(Data extracted from a collection)
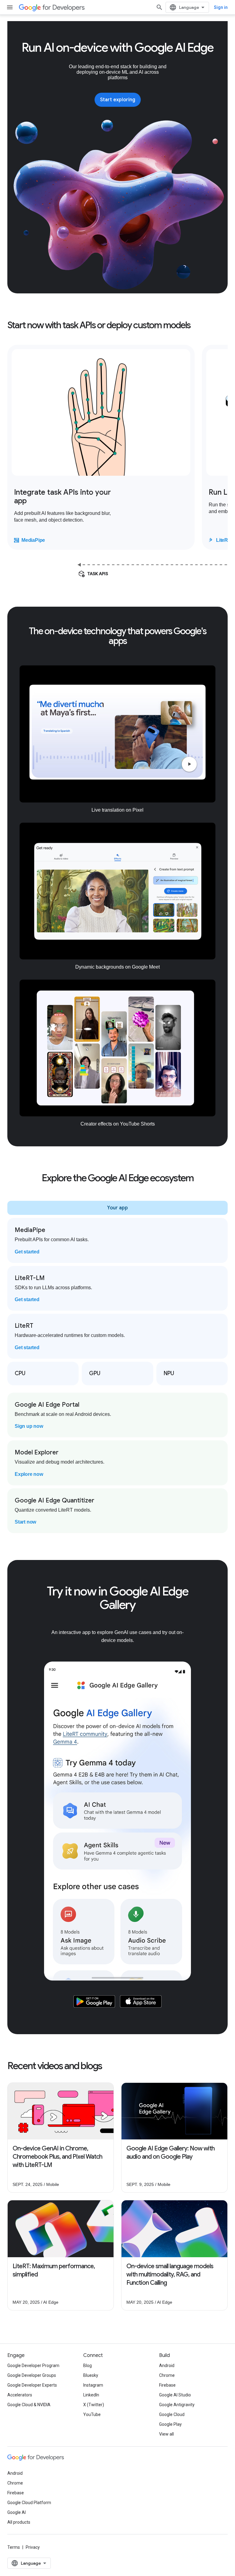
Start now (25, 1521)
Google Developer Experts (32, 2385)
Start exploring (117, 100)
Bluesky (90, 2375)
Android (166, 2365)
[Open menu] (10, 7)
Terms (13, 2547)
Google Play (170, 2424)
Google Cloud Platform (29, 2502)
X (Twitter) (93, 2404)
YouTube (92, 2414)
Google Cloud (172, 2414)
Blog (87, 2365)
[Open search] (159, 7)
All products (18, 2522)
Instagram (93, 2385)
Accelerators (19, 2394)
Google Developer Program (33, 2365)
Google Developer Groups (31, 2375)
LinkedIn (91, 2394)
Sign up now (29, 1426)
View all (166, 2434)
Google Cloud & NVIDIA (28, 2404)
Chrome (167, 2375)
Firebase (167, 2385)
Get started (27, 1251)
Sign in (221, 7)
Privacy (33, 2547)
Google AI (16, 2512)
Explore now (29, 1474)
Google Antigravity (177, 2404)
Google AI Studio (175, 2394)
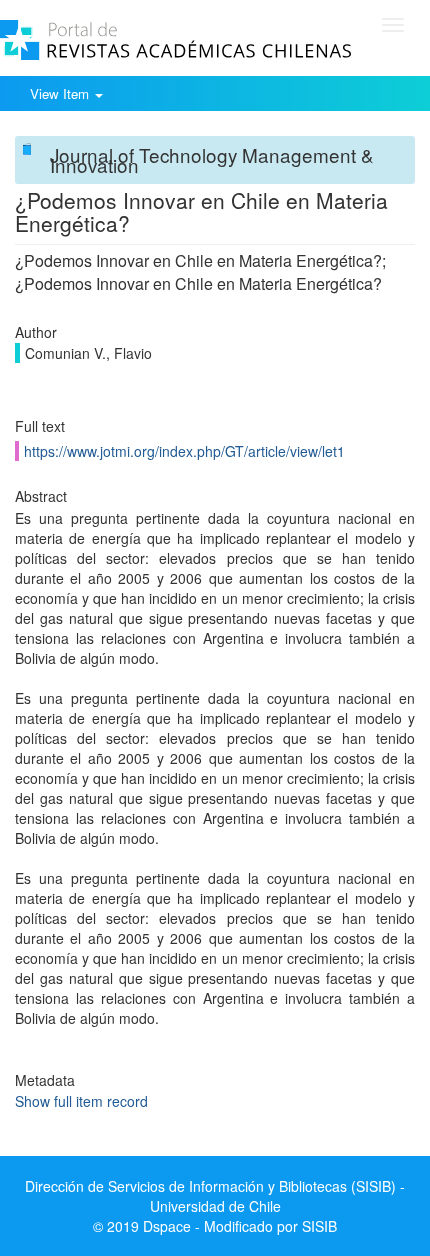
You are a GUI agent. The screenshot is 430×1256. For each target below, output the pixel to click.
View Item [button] (61, 93)
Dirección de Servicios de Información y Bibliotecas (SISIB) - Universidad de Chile (215, 1196)
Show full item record (81, 1101)
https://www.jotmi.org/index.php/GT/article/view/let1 (184, 451)
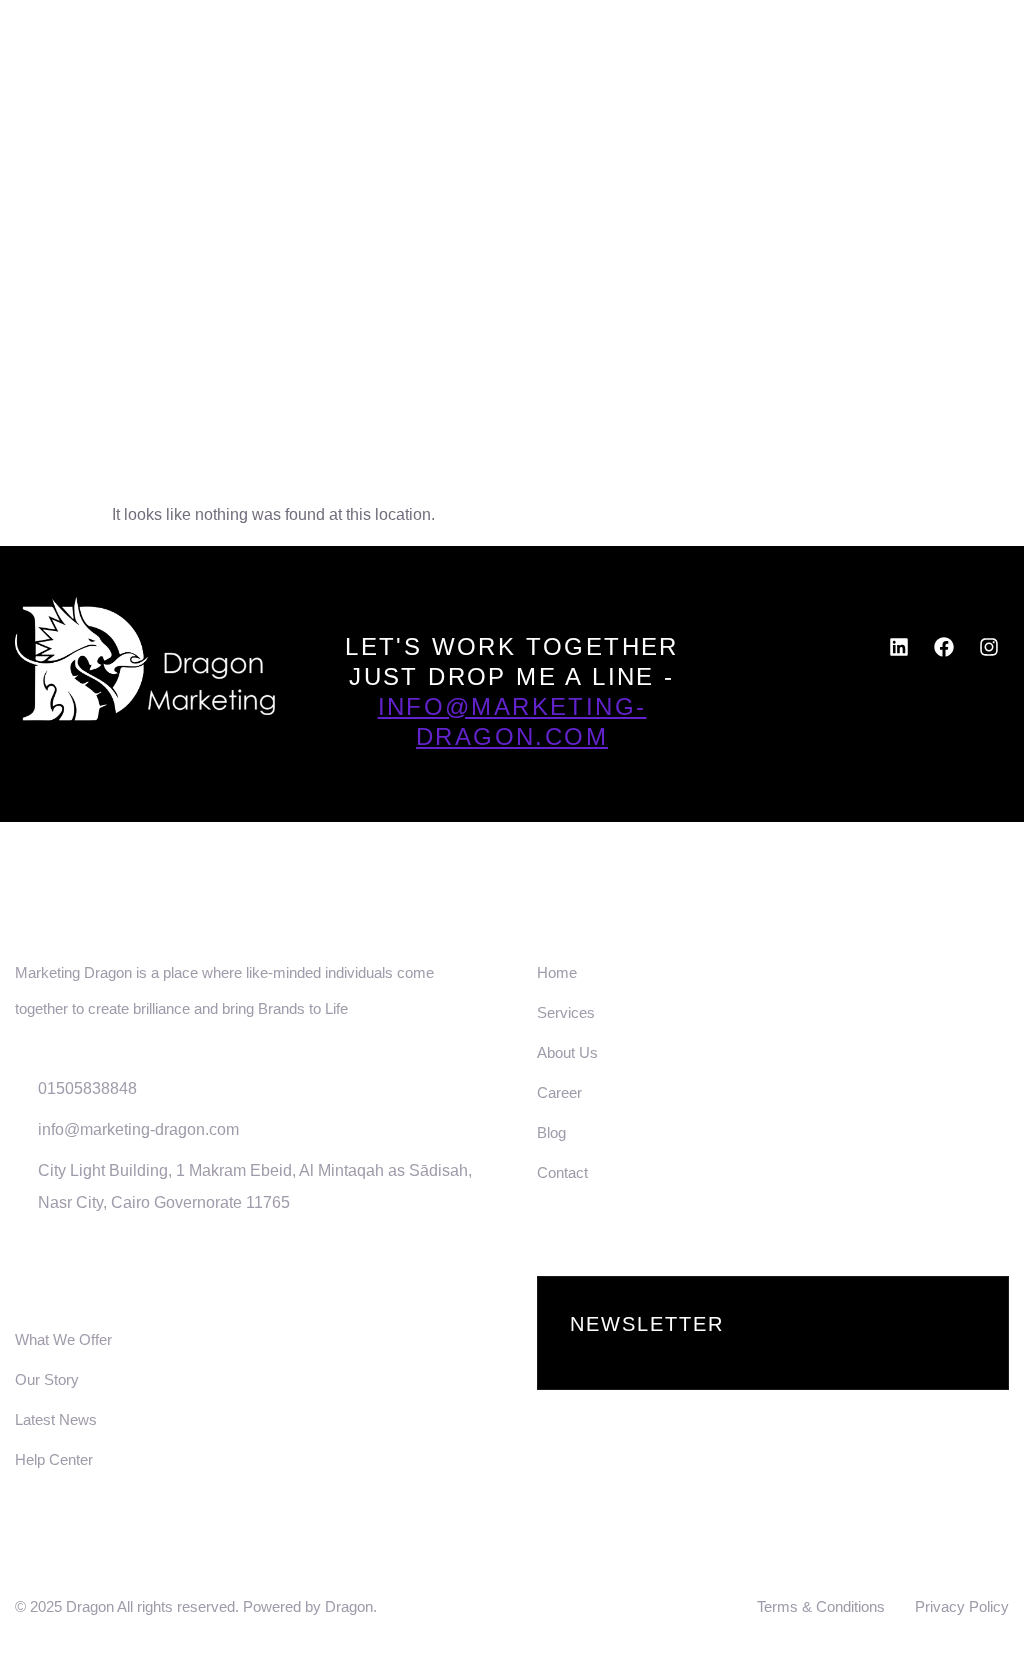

» The task: Your reply must reproduce all of the entries exactly and contain no pictures.

» Task answer:
Start now (25, 1521)
Google Developer Experts (32, 2385)
Start exploring (117, 100)
Bluesky (90, 2375)
Android (166, 2365)
[Open menu] (10, 7)
Terms (13, 2547)
Google Play (170, 2424)
Google Cloud Platform (29, 2502)
X (Twitter) (93, 2404)
YouTube (92, 2414)
Google Cloud (172, 2414)
Blog (87, 2365)
[Open search] (159, 7)
All products (18, 2522)
Instagram (93, 2385)
Accelerators (19, 2394)
Google Developer Program (33, 2365)
Google Developer Groups (31, 2375)
LinkedIn (91, 2394)
Sign up now (29, 1426)
View all (166, 2434)
Google Cloud & NVIDIA (28, 2404)
Chrome (167, 2375)
Firebase (167, 2385)
Get started (27, 1251)
Sign in (221, 7)
Privacy (33, 2547)
Google AI (16, 2512)
Explore now (29, 1474)
Google Antigravity (177, 2404)
Google AI Studio (175, 2394)
You are a GUI agent. The screenshot is 430×1256. For each target below, output the pixel to click.
View Item [button] (61, 93)
Dirección de Servicios de Información y Bibliotecas (SISIB) - Universidad de Chile (215, 1196)
Show full item record (81, 1101)
https://www.jotmi.org/index.php/GT/article/view/let1 (184, 451)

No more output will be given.